Top of Dataset records

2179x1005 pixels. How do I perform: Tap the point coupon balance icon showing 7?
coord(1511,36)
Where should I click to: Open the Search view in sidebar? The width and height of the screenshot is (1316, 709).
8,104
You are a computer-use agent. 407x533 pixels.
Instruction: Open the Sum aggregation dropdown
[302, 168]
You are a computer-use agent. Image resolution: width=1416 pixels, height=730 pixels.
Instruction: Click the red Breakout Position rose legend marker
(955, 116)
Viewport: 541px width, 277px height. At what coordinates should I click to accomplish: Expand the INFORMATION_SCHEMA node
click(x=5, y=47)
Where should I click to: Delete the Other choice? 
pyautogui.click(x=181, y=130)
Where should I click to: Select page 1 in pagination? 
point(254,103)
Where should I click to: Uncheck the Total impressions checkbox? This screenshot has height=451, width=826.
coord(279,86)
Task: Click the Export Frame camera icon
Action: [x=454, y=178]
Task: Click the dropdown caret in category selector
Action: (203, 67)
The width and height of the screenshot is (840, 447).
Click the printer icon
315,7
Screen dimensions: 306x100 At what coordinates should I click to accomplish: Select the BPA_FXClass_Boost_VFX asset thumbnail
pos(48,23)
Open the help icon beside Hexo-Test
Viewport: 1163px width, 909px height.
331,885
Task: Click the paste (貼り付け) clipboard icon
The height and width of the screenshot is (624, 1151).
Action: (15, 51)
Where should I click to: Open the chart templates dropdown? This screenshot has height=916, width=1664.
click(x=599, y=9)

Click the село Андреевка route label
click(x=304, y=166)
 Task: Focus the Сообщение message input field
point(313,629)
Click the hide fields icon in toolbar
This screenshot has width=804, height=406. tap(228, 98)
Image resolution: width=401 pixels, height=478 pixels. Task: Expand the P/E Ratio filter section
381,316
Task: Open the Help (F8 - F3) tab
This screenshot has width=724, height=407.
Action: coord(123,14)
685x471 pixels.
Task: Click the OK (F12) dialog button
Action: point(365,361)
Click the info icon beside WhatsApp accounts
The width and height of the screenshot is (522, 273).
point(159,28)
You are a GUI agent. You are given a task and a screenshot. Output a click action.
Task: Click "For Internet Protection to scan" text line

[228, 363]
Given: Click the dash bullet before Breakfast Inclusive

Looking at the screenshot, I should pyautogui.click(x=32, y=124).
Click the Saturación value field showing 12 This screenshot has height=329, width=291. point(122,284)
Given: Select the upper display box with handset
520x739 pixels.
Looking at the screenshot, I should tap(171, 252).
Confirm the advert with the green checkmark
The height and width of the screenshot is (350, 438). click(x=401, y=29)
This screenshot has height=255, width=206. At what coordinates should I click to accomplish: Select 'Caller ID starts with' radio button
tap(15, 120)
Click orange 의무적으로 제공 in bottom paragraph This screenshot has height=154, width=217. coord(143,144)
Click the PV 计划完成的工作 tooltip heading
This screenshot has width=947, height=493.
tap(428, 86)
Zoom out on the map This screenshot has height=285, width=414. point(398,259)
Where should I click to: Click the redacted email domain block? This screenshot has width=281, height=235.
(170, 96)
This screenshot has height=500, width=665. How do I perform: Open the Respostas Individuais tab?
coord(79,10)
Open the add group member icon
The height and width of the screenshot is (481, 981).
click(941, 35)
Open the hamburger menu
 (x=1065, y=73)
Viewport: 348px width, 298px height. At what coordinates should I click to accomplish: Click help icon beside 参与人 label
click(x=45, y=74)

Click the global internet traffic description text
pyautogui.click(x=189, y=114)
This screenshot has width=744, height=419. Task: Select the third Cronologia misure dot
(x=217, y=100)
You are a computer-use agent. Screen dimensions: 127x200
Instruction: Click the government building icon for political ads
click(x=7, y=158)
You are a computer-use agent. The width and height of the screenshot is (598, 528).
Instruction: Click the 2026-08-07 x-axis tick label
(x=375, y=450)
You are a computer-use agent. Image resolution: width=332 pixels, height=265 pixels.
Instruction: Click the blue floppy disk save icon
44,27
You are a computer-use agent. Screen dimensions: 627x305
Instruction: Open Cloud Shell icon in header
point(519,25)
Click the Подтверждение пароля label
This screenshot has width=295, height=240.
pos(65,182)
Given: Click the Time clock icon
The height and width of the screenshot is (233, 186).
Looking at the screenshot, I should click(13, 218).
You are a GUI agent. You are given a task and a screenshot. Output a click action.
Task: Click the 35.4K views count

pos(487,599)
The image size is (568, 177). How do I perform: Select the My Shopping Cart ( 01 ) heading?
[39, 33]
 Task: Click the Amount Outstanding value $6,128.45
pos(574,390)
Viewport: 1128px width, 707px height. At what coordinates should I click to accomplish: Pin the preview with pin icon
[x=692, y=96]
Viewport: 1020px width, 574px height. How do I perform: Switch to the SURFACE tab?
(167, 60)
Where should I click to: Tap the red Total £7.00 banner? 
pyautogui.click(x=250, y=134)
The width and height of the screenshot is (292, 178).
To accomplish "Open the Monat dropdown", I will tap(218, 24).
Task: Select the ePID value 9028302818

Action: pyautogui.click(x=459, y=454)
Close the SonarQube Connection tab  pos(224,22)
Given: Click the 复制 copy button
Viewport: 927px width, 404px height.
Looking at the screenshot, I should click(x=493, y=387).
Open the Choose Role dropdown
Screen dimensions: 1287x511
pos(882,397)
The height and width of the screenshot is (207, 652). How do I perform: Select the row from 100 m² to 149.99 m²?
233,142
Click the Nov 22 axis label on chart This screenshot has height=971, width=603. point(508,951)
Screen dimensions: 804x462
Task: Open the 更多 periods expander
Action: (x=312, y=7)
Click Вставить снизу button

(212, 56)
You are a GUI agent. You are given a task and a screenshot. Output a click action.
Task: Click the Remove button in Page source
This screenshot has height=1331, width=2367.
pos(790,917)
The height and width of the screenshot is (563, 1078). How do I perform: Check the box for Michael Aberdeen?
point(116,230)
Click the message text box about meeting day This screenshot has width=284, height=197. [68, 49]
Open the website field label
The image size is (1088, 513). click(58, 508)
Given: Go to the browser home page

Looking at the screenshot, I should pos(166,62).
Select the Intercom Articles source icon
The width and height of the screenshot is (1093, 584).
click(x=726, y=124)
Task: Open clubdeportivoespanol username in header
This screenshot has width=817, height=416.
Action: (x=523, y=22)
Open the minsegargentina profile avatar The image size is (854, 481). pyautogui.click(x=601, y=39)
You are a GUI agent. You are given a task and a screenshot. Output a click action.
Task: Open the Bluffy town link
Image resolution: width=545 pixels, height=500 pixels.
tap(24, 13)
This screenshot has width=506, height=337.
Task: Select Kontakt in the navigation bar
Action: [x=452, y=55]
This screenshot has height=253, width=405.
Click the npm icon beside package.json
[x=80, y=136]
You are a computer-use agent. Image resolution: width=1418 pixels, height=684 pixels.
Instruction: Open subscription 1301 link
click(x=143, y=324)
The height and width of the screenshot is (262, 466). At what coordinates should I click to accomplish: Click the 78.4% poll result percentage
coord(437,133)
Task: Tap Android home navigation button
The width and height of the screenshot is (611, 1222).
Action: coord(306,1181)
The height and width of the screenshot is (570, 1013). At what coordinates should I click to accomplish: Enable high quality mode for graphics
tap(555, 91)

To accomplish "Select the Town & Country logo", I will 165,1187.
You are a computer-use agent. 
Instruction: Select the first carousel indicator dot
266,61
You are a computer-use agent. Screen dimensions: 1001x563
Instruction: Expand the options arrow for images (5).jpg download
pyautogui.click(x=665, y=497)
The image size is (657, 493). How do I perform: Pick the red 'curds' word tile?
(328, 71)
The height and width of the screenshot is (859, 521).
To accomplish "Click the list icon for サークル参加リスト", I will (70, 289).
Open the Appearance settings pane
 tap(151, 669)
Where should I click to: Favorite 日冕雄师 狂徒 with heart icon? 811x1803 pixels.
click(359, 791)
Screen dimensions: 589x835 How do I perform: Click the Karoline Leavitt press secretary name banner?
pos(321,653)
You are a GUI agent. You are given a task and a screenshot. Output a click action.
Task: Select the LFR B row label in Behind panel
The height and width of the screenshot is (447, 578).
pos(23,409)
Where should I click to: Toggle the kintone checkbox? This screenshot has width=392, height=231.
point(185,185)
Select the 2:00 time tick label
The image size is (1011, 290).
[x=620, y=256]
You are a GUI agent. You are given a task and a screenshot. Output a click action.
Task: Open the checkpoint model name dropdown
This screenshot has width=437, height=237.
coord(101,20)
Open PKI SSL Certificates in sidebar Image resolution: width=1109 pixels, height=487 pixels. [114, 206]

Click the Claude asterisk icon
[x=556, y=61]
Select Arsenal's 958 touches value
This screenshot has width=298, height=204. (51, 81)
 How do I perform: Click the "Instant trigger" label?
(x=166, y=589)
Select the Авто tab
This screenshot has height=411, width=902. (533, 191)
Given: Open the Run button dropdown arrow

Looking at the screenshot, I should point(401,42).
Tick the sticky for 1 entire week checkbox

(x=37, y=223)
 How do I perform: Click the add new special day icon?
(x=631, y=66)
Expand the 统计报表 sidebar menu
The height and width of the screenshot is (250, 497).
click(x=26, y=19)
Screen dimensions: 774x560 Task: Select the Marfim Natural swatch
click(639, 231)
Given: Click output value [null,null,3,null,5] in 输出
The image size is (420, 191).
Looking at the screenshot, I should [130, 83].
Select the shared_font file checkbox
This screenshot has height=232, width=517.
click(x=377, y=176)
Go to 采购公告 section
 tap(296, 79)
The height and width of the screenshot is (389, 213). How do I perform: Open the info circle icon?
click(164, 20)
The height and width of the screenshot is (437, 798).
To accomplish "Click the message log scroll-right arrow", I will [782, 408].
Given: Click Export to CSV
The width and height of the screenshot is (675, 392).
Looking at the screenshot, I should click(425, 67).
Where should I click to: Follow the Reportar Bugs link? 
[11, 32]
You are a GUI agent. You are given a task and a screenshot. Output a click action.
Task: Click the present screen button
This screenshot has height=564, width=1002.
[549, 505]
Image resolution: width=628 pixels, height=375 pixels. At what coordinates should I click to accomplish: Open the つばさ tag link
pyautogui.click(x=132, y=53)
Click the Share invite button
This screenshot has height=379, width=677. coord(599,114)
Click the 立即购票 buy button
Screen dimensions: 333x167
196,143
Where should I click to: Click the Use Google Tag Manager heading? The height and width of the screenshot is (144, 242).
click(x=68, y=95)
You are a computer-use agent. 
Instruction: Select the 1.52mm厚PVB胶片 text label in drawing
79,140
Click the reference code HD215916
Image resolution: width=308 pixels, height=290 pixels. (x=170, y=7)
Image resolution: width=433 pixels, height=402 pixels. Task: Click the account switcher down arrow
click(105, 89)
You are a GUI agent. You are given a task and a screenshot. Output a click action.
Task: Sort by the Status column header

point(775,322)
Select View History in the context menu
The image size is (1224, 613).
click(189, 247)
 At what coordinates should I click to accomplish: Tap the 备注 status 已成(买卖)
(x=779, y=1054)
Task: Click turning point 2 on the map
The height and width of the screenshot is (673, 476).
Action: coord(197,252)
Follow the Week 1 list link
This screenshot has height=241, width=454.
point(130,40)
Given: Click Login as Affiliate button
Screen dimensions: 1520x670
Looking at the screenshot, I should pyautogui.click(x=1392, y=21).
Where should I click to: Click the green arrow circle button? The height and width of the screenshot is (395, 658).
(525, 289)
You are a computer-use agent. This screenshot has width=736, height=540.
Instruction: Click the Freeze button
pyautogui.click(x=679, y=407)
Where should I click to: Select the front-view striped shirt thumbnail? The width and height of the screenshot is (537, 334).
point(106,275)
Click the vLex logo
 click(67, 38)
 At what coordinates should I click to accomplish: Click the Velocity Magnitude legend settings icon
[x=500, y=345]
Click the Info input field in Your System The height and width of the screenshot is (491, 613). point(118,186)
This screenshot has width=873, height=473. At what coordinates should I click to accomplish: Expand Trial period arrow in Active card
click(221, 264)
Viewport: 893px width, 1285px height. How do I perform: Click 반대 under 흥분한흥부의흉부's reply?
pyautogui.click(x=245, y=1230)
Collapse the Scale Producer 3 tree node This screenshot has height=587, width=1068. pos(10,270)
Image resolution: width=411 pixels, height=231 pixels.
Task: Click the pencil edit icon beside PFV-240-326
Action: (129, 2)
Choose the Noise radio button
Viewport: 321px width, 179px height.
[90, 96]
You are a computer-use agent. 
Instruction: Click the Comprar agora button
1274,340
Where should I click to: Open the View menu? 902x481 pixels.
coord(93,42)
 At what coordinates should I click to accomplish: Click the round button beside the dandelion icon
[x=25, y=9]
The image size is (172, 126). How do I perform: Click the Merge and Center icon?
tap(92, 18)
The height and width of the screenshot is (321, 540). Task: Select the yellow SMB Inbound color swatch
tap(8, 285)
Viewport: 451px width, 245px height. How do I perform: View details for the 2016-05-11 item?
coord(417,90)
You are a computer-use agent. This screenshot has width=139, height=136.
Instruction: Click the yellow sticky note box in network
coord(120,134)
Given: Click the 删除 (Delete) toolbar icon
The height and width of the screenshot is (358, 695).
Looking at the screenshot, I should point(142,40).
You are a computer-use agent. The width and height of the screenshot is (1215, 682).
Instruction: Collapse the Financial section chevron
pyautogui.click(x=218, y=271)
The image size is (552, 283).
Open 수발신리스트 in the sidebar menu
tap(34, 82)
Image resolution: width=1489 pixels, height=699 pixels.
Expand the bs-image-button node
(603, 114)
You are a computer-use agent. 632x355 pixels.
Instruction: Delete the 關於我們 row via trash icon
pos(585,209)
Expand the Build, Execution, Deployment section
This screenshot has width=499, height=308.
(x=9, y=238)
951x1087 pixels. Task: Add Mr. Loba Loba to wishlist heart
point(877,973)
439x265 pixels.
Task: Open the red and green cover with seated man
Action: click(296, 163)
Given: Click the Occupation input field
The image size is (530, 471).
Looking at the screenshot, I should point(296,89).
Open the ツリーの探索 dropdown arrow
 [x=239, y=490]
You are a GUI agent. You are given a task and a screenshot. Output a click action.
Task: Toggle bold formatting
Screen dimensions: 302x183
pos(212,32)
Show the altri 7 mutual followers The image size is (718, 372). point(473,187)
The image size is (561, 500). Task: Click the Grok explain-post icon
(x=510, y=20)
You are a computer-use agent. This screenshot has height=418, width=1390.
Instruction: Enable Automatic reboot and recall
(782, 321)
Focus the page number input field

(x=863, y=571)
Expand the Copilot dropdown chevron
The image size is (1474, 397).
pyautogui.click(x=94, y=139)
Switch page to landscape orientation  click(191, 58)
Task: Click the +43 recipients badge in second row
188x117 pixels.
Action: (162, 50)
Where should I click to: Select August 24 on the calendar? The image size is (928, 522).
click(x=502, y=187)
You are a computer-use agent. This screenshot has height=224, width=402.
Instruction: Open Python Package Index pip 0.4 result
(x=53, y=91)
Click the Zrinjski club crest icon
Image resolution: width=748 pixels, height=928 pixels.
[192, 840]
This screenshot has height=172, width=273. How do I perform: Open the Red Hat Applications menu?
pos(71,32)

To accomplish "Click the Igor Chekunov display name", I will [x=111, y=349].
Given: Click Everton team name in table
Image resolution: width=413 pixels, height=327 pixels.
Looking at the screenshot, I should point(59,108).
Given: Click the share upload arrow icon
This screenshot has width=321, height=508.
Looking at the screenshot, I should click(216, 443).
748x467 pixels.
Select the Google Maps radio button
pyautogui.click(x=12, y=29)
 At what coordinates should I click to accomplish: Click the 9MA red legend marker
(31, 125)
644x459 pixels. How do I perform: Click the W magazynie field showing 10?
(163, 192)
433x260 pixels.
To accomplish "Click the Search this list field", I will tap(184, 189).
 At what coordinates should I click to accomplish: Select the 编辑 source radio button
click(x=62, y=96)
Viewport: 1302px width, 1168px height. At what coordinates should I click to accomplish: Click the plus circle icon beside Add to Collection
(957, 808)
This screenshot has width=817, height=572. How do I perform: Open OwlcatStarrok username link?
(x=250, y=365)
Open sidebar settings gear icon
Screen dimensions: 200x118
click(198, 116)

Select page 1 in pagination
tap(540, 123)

Bottom of Dataset records

_Task directions_.
Output the line holding "433x260 pixels.", then every later line through the end of the records above, exactly as given and nothing else.

_Exercise result_.
433x260 pixels.
To accomplish "Click the Search this list field", I will tap(184, 189).
 At what coordinates should I click to accomplish: Select the 编辑 source radio button
click(x=62, y=96)
Viewport: 1302px width, 1168px height. At what coordinates should I click to accomplish: Click the plus circle icon beside Add to Collection
(957, 808)
This screenshot has width=817, height=572. How do I perform: Open OwlcatStarrok username link?
(x=250, y=365)
Open sidebar settings gear icon
Screen dimensions: 200x118
click(198, 116)

Select page 1 in pagination
tap(540, 123)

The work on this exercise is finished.